Da der Deutsche Fußball- und Cricket-Bund sich wiederholt gegen die Aufnahme neuer Vereine sperrte, kam es im September 1897 in Berlin zur Gründung eines Konkurrenzverbandes mit dem Namen Verband Deutscher Ballspielvereine (VBB, ein Vorläufer des heutigen Berliner Fußball-Verbands - BFV). Am 28. Januar 1900 wurde im Leipziger Mariengarten schließlich in Anwesenheit von 36 Vertretern, die 86 Vereine repräsentierten, die Gründung des Deutschen Fußballbundes (DFB) vollzogen, dem wenig später auch der Berliner Verband als Regionalverband beitrat. England war 1863 mit der Football Association das erste Land der Welt gewesen, das einen nationalen Fußballverband konstituierte. Es folgten Schottland (1873), Wales (1876) und Irland (1880). Aber auch auf dem Kontinent gehörten die Deutschen zu den Nachzüglern.

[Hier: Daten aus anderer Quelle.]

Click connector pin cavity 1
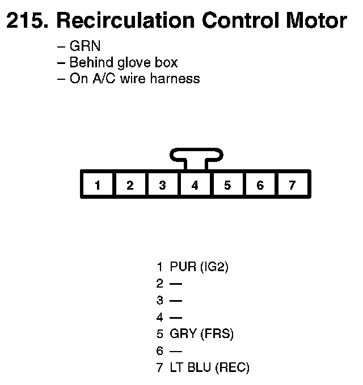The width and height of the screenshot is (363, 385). click(x=98, y=185)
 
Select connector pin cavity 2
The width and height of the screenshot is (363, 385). click(x=130, y=185)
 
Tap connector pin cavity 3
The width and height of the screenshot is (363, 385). click(x=163, y=185)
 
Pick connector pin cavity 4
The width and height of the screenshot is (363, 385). click(x=195, y=185)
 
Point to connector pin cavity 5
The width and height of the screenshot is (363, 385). click(x=227, y=185)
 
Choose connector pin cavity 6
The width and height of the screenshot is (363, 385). click(x=260, y=185)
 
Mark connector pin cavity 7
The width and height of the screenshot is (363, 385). click(x=292, y=185)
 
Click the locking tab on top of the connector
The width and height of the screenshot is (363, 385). click(x=196, y=155)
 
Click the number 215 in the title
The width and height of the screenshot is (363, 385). click(x=27, y=22)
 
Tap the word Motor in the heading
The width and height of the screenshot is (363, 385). click(x=316, y=22)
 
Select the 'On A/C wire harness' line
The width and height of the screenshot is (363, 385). click(x=134, y=78)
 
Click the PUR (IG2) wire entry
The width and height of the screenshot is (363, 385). click(x=199, y=267)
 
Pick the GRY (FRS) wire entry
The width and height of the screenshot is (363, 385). click(x=201, y=334)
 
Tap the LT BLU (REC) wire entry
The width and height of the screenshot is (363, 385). click(x=209, y=367)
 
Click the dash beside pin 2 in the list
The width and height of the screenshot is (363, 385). click(x=176, y=284)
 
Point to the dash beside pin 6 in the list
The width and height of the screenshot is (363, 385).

Der DFB übernahm bald die nationalkonservative Engstirnigkeit der Turner. Zwar konkurrierten im DFB bis zum Machtantritt der Nazis zwei Strömungen miteinander, von denen man die eine als "internationalistisch" und die andere als "nationalistisch" bezeichnen könnte, aber schon zu Kaisers Zeiten war letztere eindeutig stärker. 1911 trat der DFB dem paramilitärisch-nationalistischen Jungdeutschlandbund bei. Auch der DFB interpretierte den Sport als ein Instrument zur Schmiedung der inneren Geschlossenheit des Volkes gegenüber seinen "äußeren Feinden". Dementsprechend enthusiastisch begrüßten viele seiner Funktionäre den Ersten Weltkrieg.

Der internationalistische Flügel wurde vor allem von dem Karlsruher Fußballspieler und Kosmopoliten Walther Bensemann repräsentiert. Von der in Deutschland damals nicht gerade zeitgemäßen Idee beseelt, das Spiel solle die Grenzen überwinden und die nationalen Vorurteile brechen, reiste Bensemann mit seinen Karlsruher "Kickers" nach Belgien, Holland, England, Ungarn, Frankreich und in die Schweiz und holte 1899 die erste englische Mannschaft auf den Kontinent. Der nationalistische Widerpart betrachtete indes das sportliche Kräftemessen mit anderen Nationen als Teil eines allgemeineren Ringens von Völkern und deren Staaten um Hegemonie. Beim Fußball ging es darum, die Überlegenheit der eigenen Nation und deren Tugenden zu demonstrieren.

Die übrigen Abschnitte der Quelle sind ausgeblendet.